If meal planning is new for you, start small by trying to plan 1 to 2 meals per week. Everyone can benefit from creating a list of simple recipes that can easily be made every week.

Apply the other MS fatigue management strategies to cooking and eating, too. Talk with your family, friends, and support people about what you find most fatiguing in meal planning and preparation. Then develop a plan for how to make these tasks easier. This could include having groceries delivered, asking for help to load and unload the dishwasher, having everything you need to cook within reach, sitting while you chop, and taking rest breaks.

Convenience foods can also help you maximize your energy. There are many nutritious foods that are already prepared. Use bagged salad, frozen or pre-cut vegetables, canned fish, canned beans, rotisserie chicken, shredded cheese, pre-marinated meat, chopped garlic, or quick-cooking grains.

Learn more about healthy eating despite your fatigue by registering for the free online class “Eating well when fatigued,” offered by the Alberta Health Services South Health Campus Wellness Centre. Find upcoming dates, registration details, and more information in the Wellness Centre Program Guide (PDF) (scroll down to the “Food, Nutrition, and Cooking” section of the guide).

Workplace modifications and accommodations

For people living with MS, fatigue is the most commonly reported symptom for leaving the workforce early. Talk to your healthcare provider, union representative, or human resources department about workplace modifications or accommodations that can help you remain successful at work, volunteering, or school.
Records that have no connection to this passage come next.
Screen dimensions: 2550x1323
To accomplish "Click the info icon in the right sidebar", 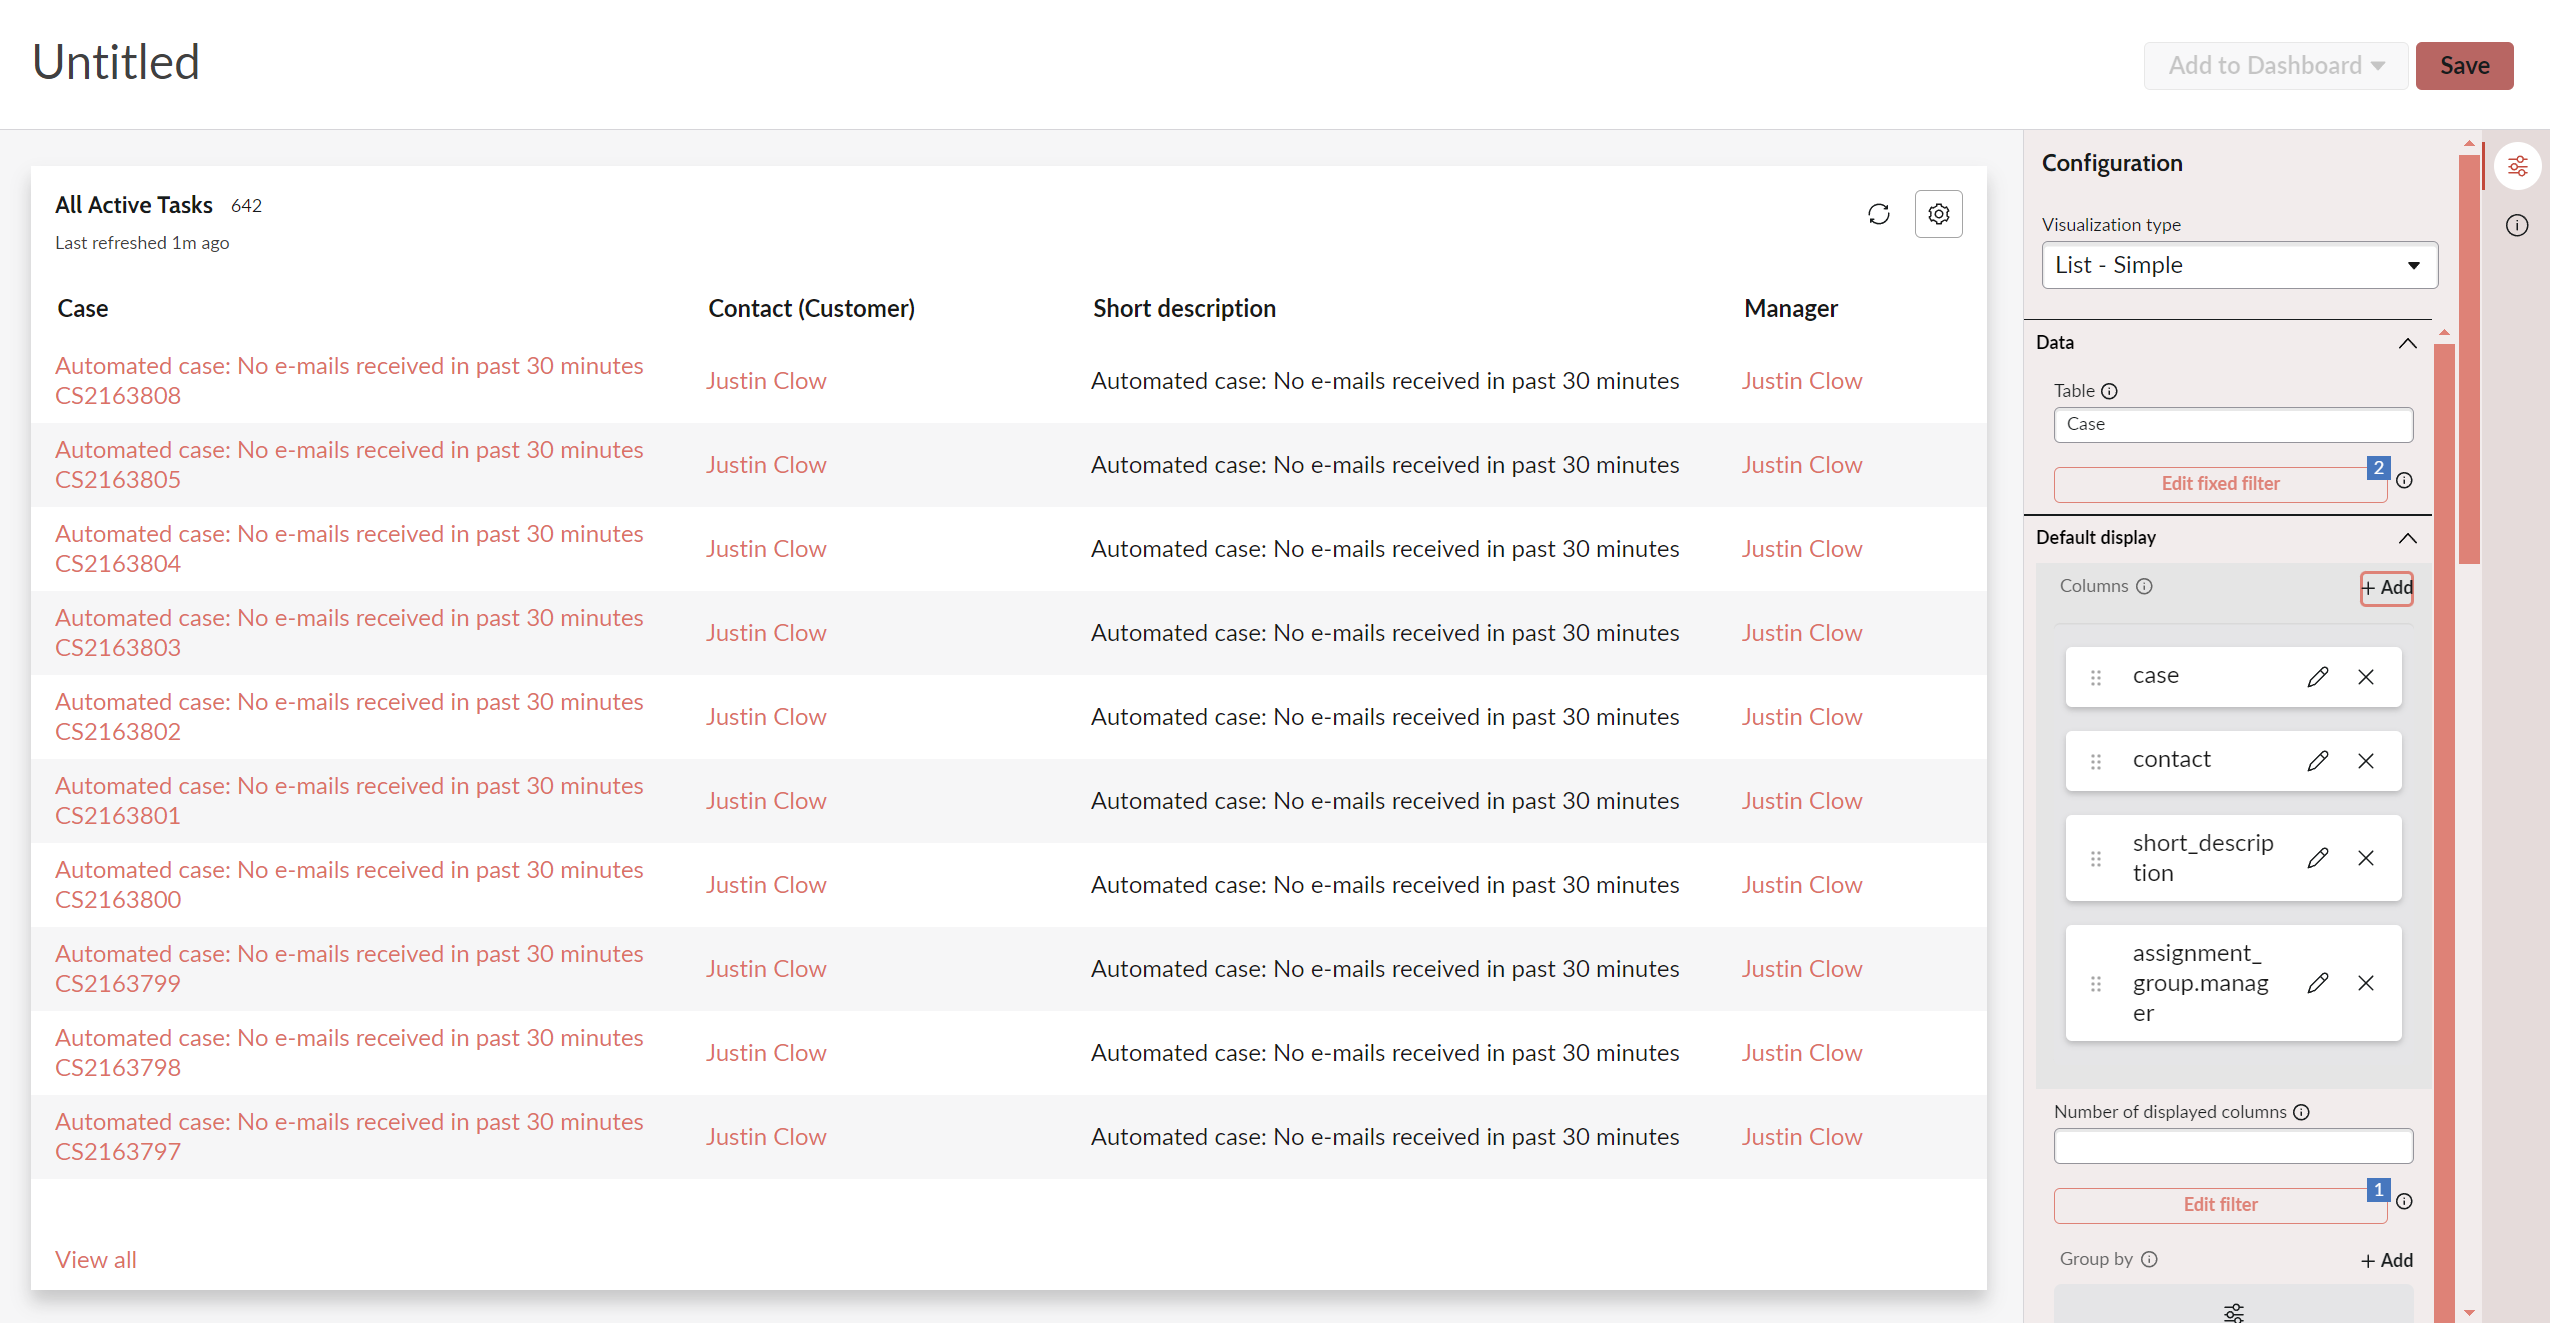I will point(2519,225).
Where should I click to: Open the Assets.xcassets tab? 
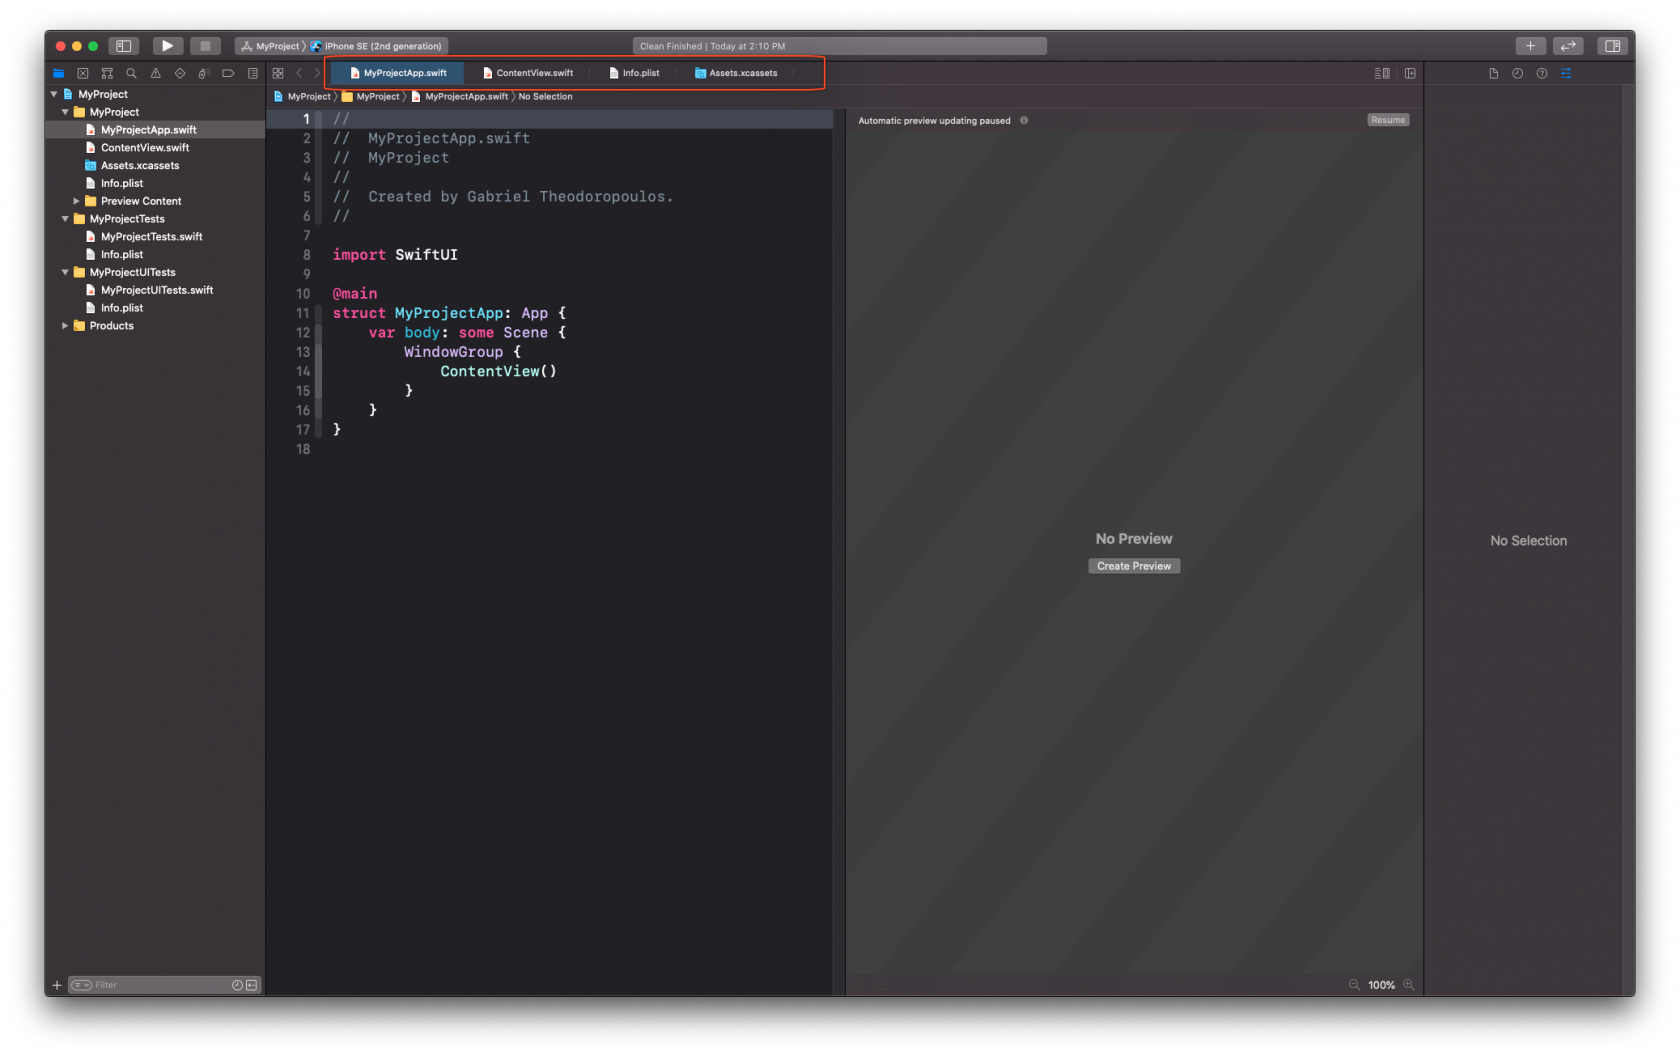736,72
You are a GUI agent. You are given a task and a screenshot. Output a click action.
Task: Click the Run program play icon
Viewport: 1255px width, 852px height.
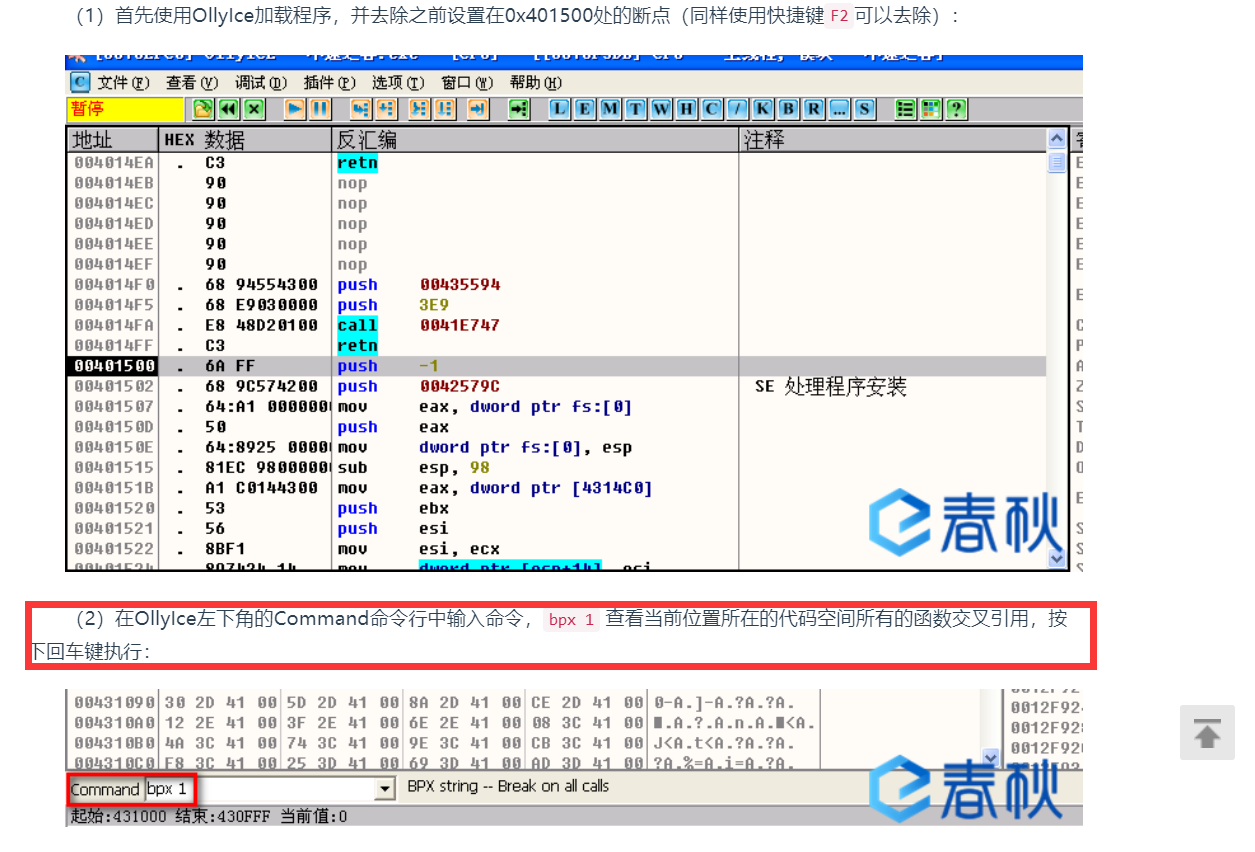295,109
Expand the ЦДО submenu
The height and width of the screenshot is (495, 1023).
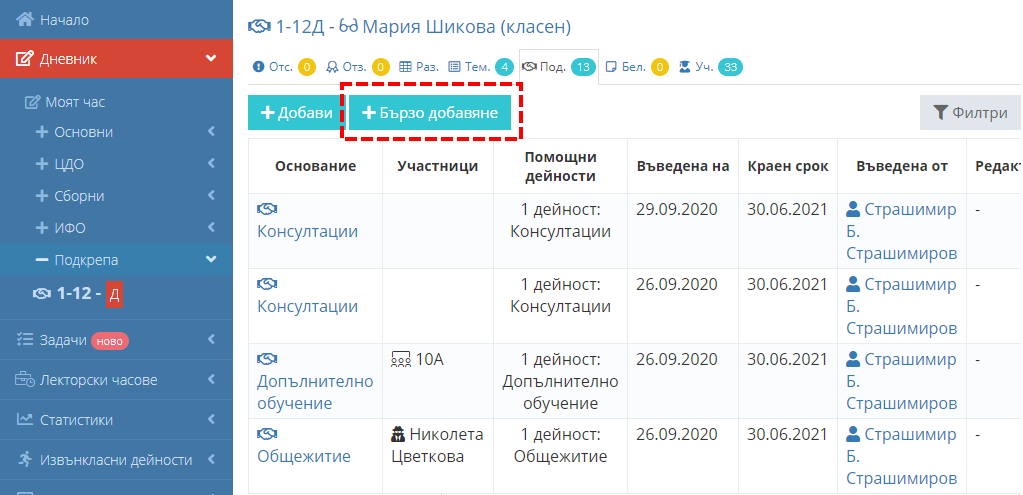pyautogui.click(x=126, y=164)
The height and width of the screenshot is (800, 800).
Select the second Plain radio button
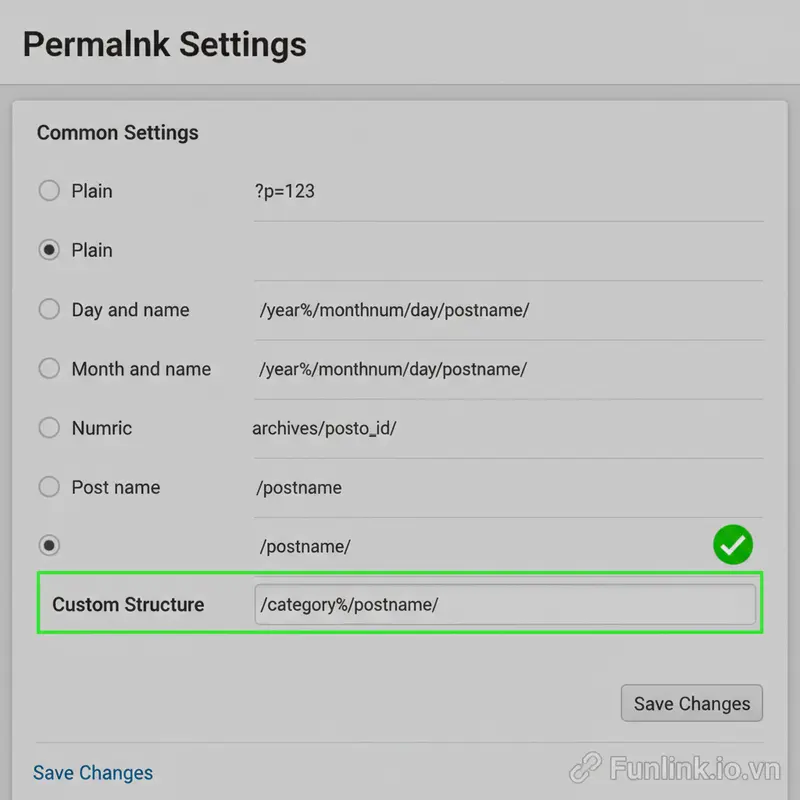coord(49,249)
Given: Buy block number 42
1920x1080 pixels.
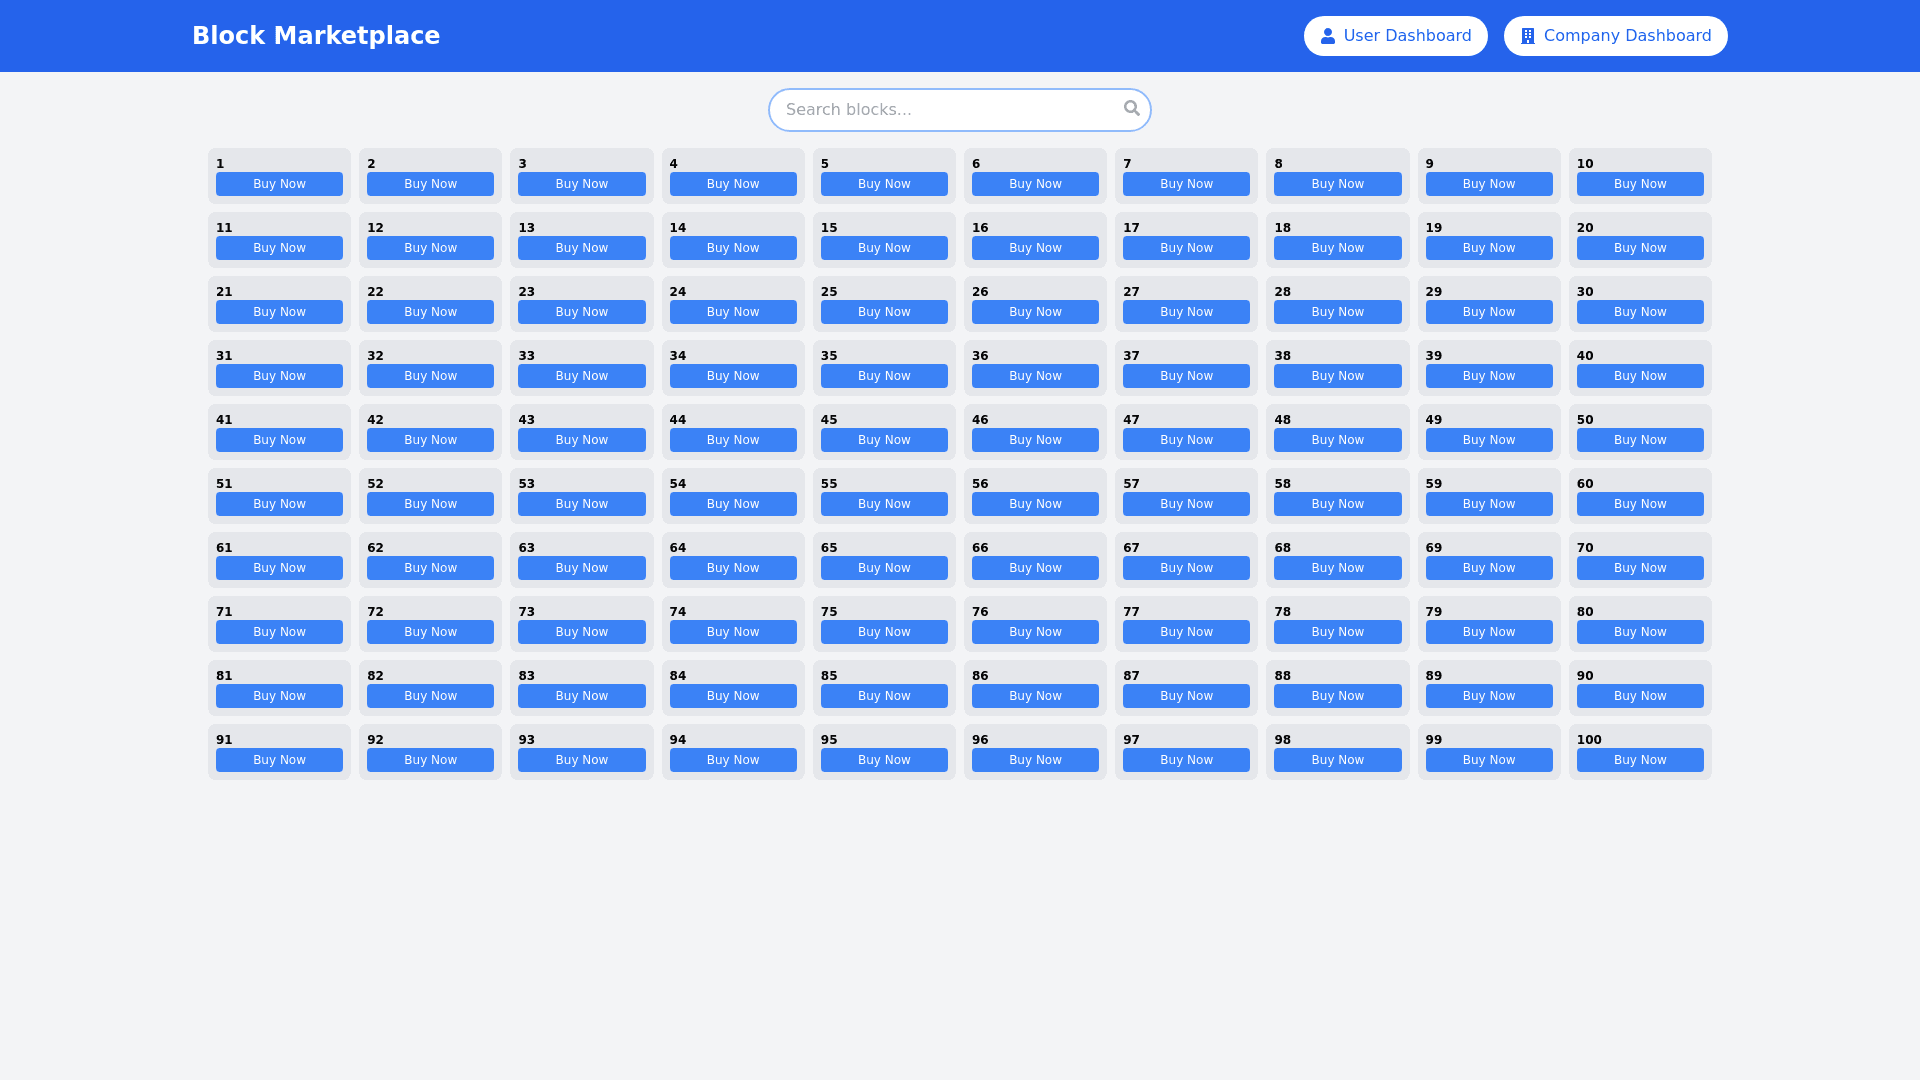Looking at the screenshot, I should [x=430, y=440].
Modifications are adjustments to daily tasks that you can make to be productive. In most cases, modifications do not require medical documentation as they are usually more informal. Examples include:

  • Using voice dictation software or note taking software
  • Asking colleagues to follow up by email instead of verbal responses
  • Automating processes at work where possible
  • Using a daytimer
  • Keeping to-do lists
  • Completing more demanding work tasks at the start of the day, when energy is higher

Accommodations are changes to certain rules, workplace cultures, and physical spaces to make sure they don’t have a negative effect on a person. Accommodations in the workplace and at school often require medical documentation. Some examples of accommodations that you can discuss with your employer to manage MS fatigue at work are:

  • Flexible hours of work and being able to pace yourself
  • Working from home
  • Using a stool or other supportive chair at work
  • Being able to take frequent rest breaks
  • Having a cot, couch, or chair in a quiet and private location for a rest period
  • Ergonomic workstation design

Accommodations that you can talk about with your teachers or administrators to manage fatigue at school can include:

  • More time to complete assignments
  • Recording classes (audio or video)

Remember that having reduced work hours or other accommodations does not necessarily mean that you’ll have more energy to do everyday activities or household tasks. Keep using different fatigue management strategies to find what works best for you. If you need support with accommodations, talk to your healthcare team.